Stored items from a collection
--

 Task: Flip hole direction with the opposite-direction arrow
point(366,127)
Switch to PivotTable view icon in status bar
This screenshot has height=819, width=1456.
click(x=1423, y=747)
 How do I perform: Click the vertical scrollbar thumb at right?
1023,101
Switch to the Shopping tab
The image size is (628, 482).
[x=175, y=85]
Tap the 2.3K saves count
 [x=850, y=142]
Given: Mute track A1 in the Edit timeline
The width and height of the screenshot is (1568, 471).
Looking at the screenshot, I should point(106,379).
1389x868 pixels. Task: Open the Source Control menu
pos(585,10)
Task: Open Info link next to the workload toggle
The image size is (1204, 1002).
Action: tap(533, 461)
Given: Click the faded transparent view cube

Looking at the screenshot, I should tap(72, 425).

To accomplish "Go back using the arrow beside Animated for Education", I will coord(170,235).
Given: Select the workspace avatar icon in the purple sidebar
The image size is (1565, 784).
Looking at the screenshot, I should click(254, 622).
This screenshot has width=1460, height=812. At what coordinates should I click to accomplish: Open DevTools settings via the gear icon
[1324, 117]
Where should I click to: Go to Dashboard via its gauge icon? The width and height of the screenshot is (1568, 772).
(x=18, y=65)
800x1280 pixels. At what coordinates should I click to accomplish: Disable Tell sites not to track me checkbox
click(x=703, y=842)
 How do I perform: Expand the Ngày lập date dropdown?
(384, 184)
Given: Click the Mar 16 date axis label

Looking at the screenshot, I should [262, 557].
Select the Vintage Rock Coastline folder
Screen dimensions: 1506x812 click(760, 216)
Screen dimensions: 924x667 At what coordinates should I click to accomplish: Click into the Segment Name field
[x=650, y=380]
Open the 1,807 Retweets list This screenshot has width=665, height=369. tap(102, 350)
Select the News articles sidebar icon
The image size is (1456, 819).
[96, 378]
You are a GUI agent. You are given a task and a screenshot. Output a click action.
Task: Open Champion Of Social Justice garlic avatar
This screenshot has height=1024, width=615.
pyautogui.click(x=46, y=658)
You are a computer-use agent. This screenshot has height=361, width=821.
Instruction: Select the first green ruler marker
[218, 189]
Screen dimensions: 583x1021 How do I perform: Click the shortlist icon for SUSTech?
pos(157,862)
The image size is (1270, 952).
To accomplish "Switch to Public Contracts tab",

--

INSTRUCTION
Please reproduce the lines of the records word for word, starting at the line that contains "1389x868 pixels. Task: Open" and ending at the line that contains "Looking at the screenshot, I should tap(72, 425).".

ANSWER FOR THIS EXERCISE
1389x868 pixels. Task: Open the Source Control menu
pos(585,10)
Task: Open Info link next to the workload toggle
The image size is (1204, 1002).
Action: tap(533, 461)
Given: Click the faded transparent view cube

Looking at the screenshot, I should tap(72, 425).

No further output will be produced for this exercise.